CoNLL 2003 dataset not including German
Hello, thanks for all the work on developing and maintaining this amazing platform, which I am enjoying working with!
I was wondering if there is a reason why the German CoNLL 2003 dataset is not included in the repository, since a copy of it could be found in some places on the internet such as GitHub? I could help adding the German data to the hub, unless there are some copyright issues that I am unaware of...

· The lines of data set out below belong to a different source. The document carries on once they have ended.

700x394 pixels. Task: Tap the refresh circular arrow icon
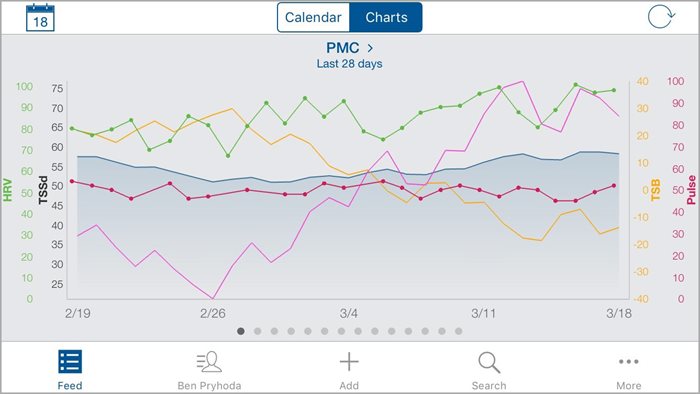point(661,17)
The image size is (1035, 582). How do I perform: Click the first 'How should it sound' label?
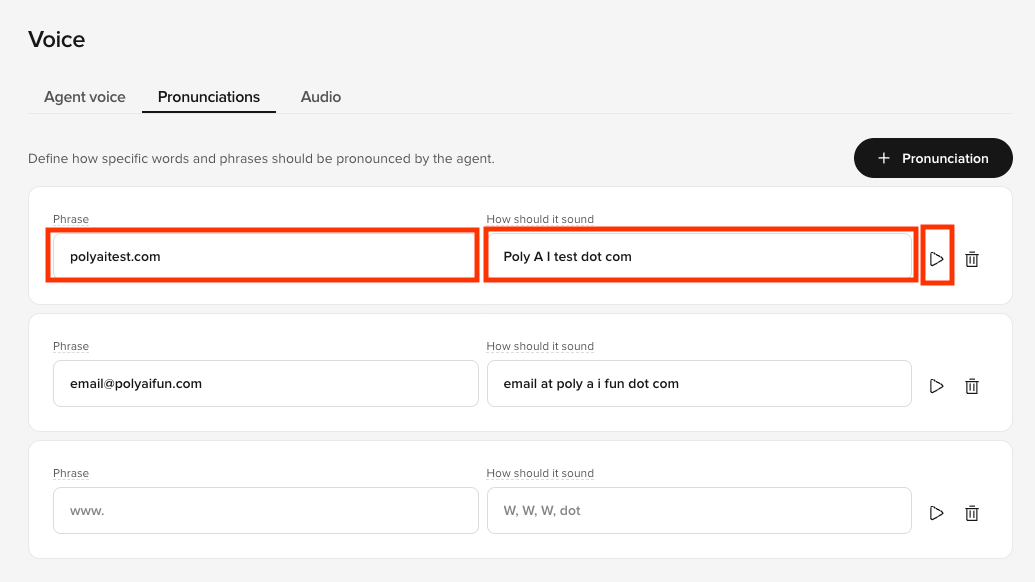[x=540, y=219]
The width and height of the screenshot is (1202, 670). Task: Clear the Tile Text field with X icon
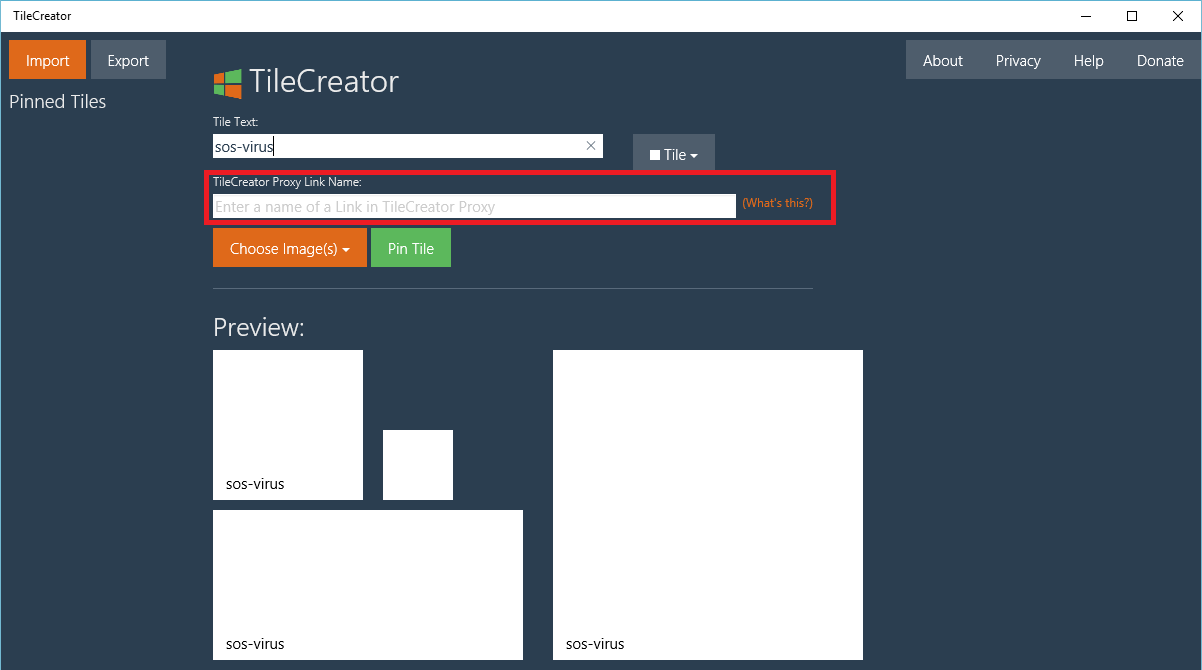[590, 146]
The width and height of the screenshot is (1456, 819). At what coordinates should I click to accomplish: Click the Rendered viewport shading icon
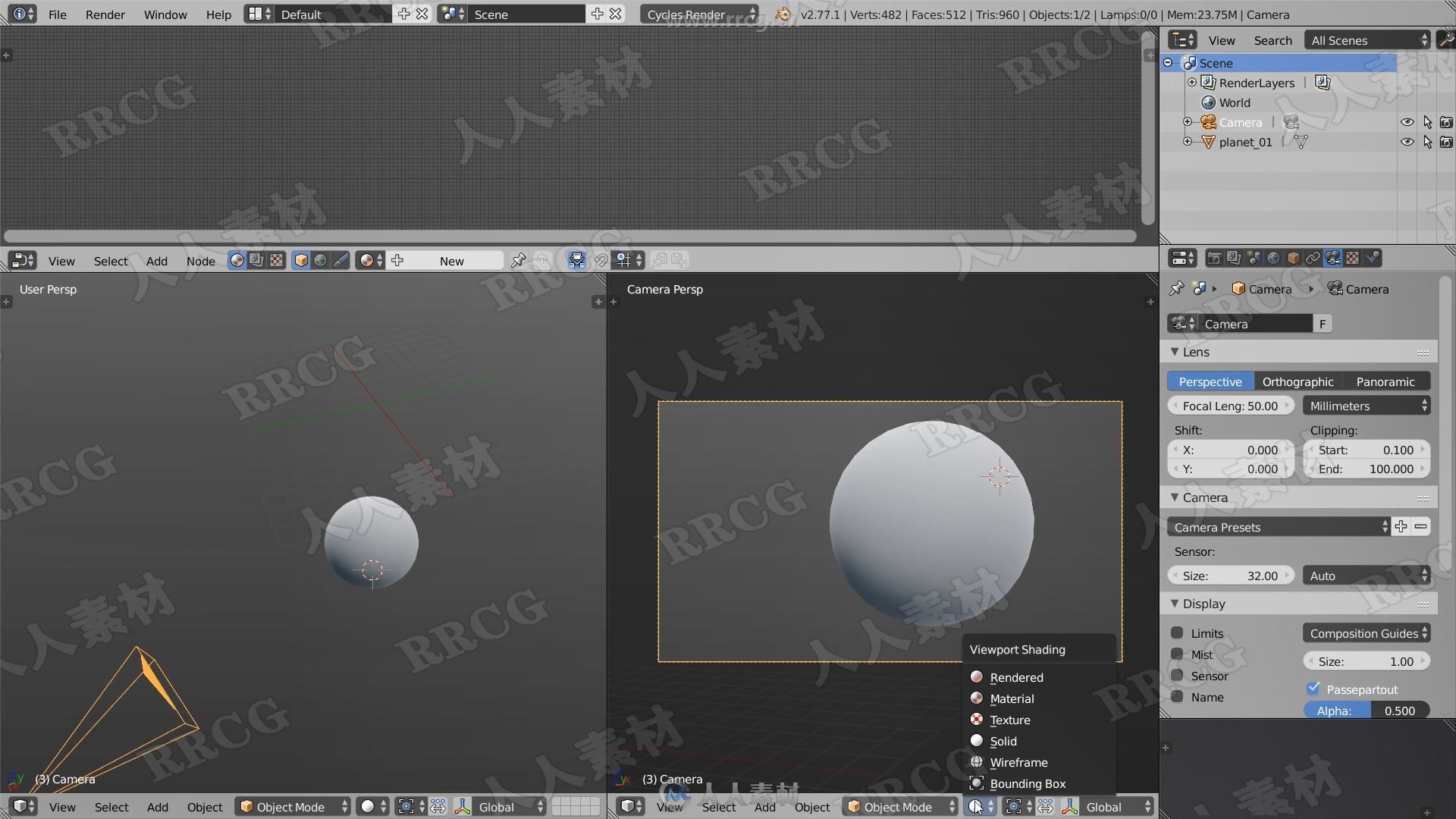coord(975,676)
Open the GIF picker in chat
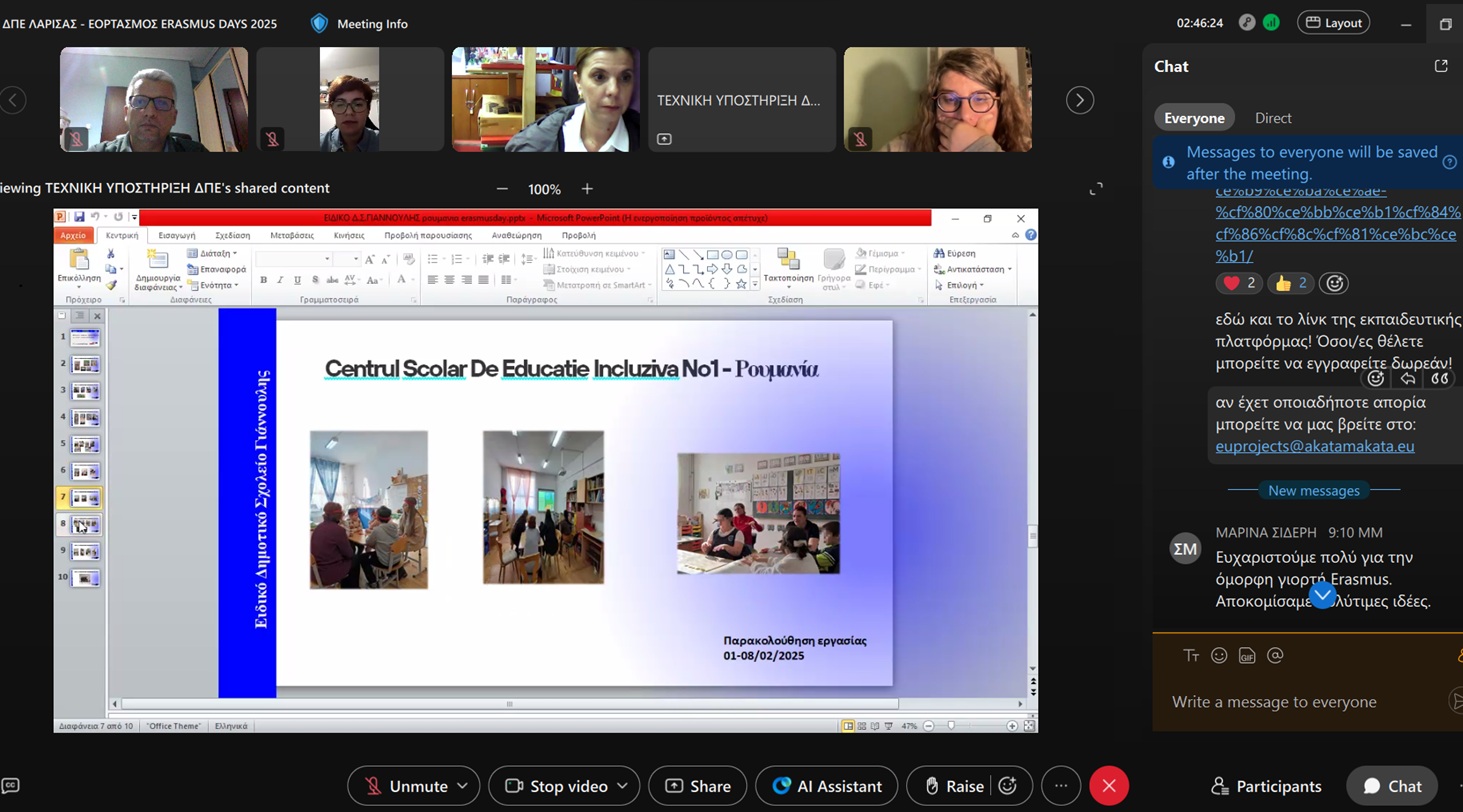Image resolution: width=1463 pixels, height=812 pixels. tap(1247, 656)
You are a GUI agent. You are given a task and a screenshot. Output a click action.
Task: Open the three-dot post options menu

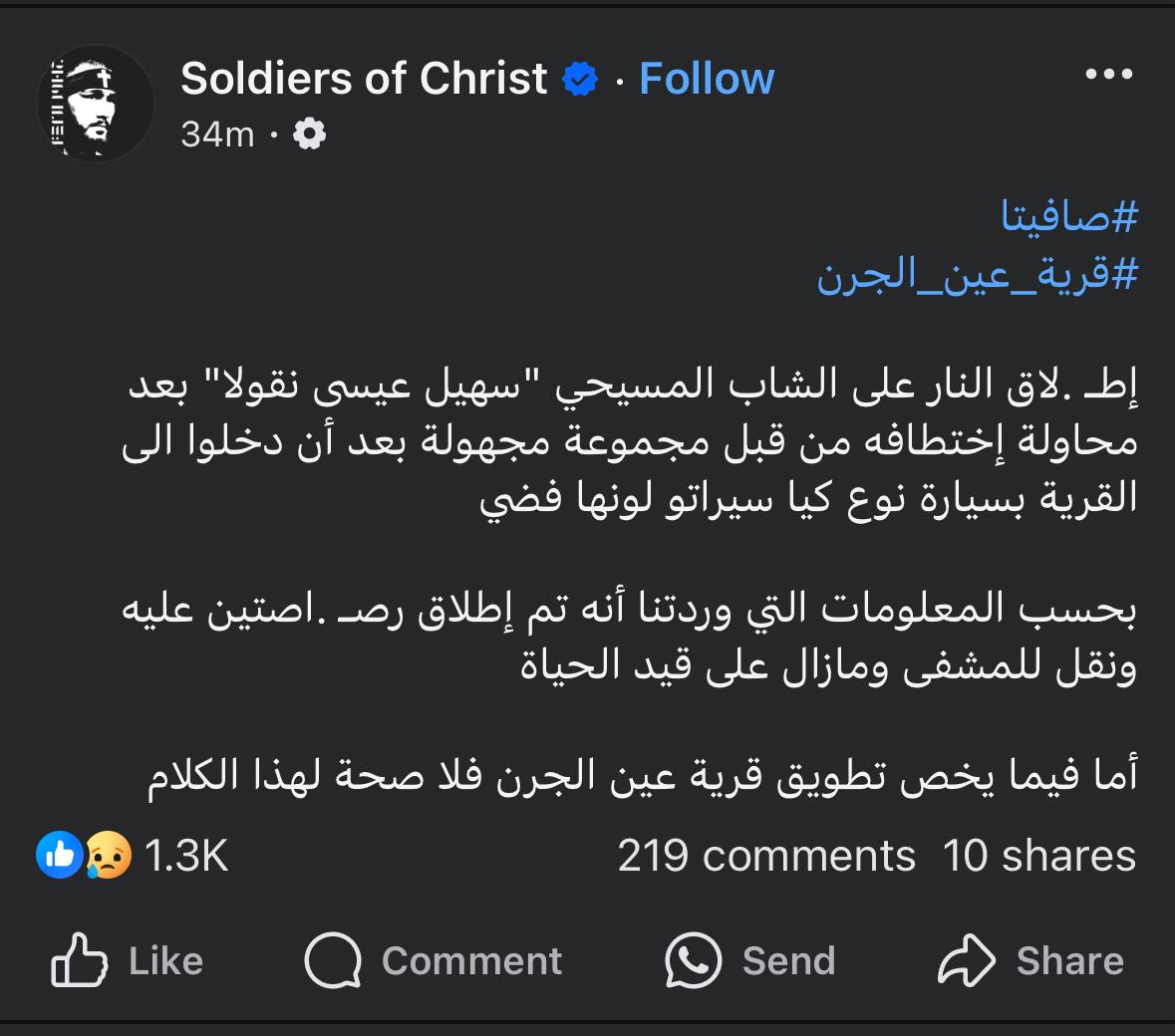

This is considering that many work use the union of CoNLL 2002 and 2003 datasets for comparing cross-lingual NER transfer performance in en, de, es, and nl. E.g., XLM-R.
Adding a Dataset
- Name: CoNLL 2003 German
- Paper: https://www.aclweb.org/anthology/W03-0419/
- Data: https://github.com/huggingface/datasets/tree/master/datasets/conll2003
Hello. I've been looking for information about German Conll2003 and found your question. Official site (https://www.clips.uantwerpen.be/conll2003/ner/) mentions that organizers provide only annotation. German texts (ECI Multilingual Text Corpus) are not freely available and can be ordered from the Linguistic Data Consortium.
But maybe something has changed since 2003.
You can find the reason for not including the German data here: https://github.com/huggingface/datasets/issues/4230.